筒井康隆の小説を映像化した「敵」(ⓒ1998 筒井康隆/新潮社 ⓒ2023 TEKINOMIKATA)

 10年前に妻に先立たれ、1人でつつましく暮らす老いた元大学教授の男が体験する不可解な出来事を描く。筒井康隆の同名小説を「桐島、部活やめるってよ」の吉田大八監督が映像化。昨年11月開催の第37回東京国際映画祭では、最高賞の東京グランプリの他、最優秀監督賞、最優秀男優賞を獲得した。
 儀助(長塚京三)は、炊事や買い物など、日々の生活を丁寧にこなし、穏やかに過ごしている。貯金から自分があと何年生きられるかを計算し、「残高に見合わない長生きは悲惨」と口にする姿は悟りの域に達しているように見える。一方で、たまに家を訪れる教え子の靖子(滝内公美)にときめきを覚え、行きつけのバーではマスターのめい、歩美(河合優実)との語らいに花を咲かせる。
 ある日、仕事で使うパソコンに「敵が来ると言って、皆が逃げ始めています」と書かれたメールが送られてくる。その日を境に不思議な夢を見るようになるのだが…。
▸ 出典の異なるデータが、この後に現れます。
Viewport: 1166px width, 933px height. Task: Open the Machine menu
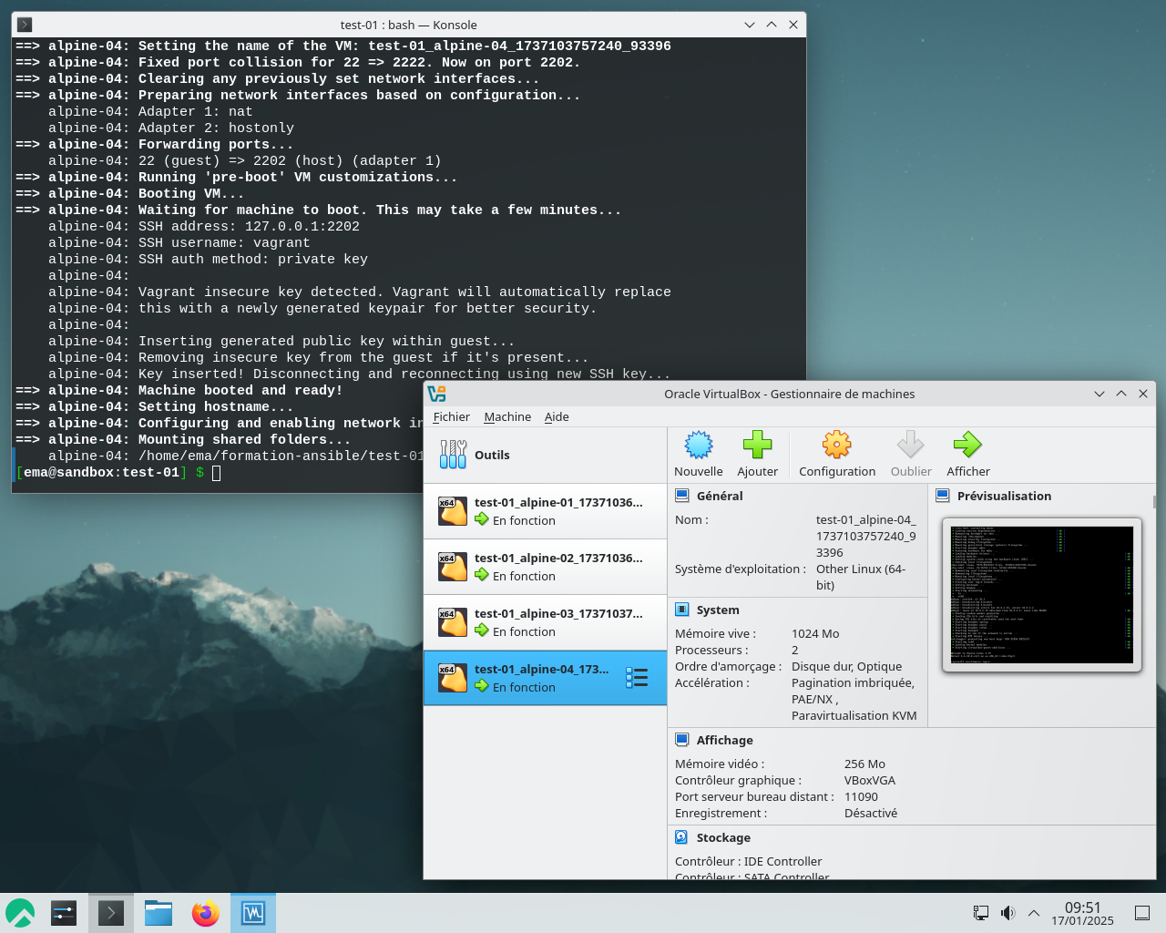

 儀助の好意を知って誘惑してくる教え子や、何事もなかったかのようによみがえってくる亡き妻の姿―。陰影の付いたモノトーンの映像の中で、悪夢と現実が入り交じったようなシーンが続いていく。不可解な出来事に翻弄(ほんろう)され、人としての本質をむき出しにしていく主人公を、長塚が繊細な演技で好演している。「敵」が意味するものを考えながら鑑賞すると、さまざまな味わいのある一作。
 
 シネマ5で18日(土)~24日(金)の午前10時、午後2時50分、同5時、同7時10分。(この日程以外も上映あり)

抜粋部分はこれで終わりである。